Un buon soldato non è un buon essere umano

Un buon soldato non è un buon essere umano

Ancora non ho individuato la professione alla quale attribuire la mirabolante qualificazione di “lavoro dei miei sogni“, ma posso senz’altro affermare che quella del soldato è da escludere a priori. Sia ben chiaro, a scanso di equivoci, non ho nulla contro la categoria; il mio disappunto, la mia critica hanno a che fare con il concetto stesso di soldato, che trovo problematico, essenzialmente incompatibile con ciò che (di buono) fa di un essere umano un essere umano.

Dicesi un buon soldato un soldato che esegue gli ordini alla lettera, senza fiatare, senza batter ciglio, quali che essi siano; Dicesi un buon soldato un soldato che pone la buona riuscita della missione assegnatagli sopra ogni altra cosa o considerazione. Abbiamo pertanto un essere umano che da pensante, autonomo, si fa “facente“, subordinato; un essere umano che ammutolisce la propria coscienza e depone la propria volontà per tramutarsi in mero strumento (di violenza e di morte, primariamente).
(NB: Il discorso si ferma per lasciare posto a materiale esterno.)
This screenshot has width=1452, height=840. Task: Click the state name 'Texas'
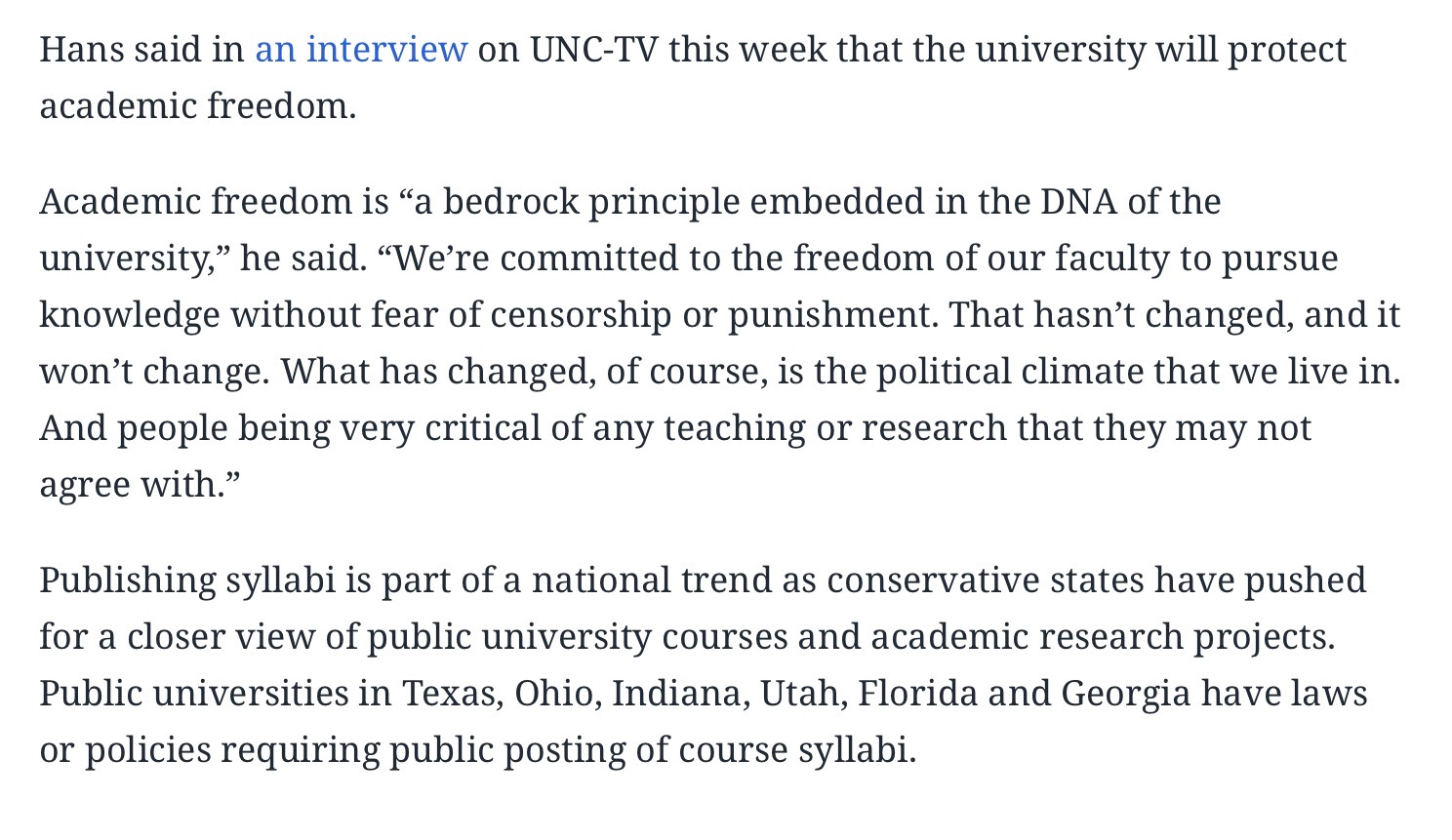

Lo status ontologico (umanamente compromesso) del soldato è riassumibile nella gravosa parola “dovere“, che qui soppianta, senza riguardo alcuno, le componenti del pensare e del sentire proprie di un essere umano dignitoso.

Il soldato incarna il dovere stesso: è il dovere fatto a persona; più precisamente, il dovere verso la patria.

Un soldato deve combattere(ammazzare)per la patria.
Un soldato deve sacrificarsi(gettare la propria vita)per la patria.
Per la patria(superbia, brama, inettitudine di uno, di pochi).

Un buon soldato non può essere un buon essere umano.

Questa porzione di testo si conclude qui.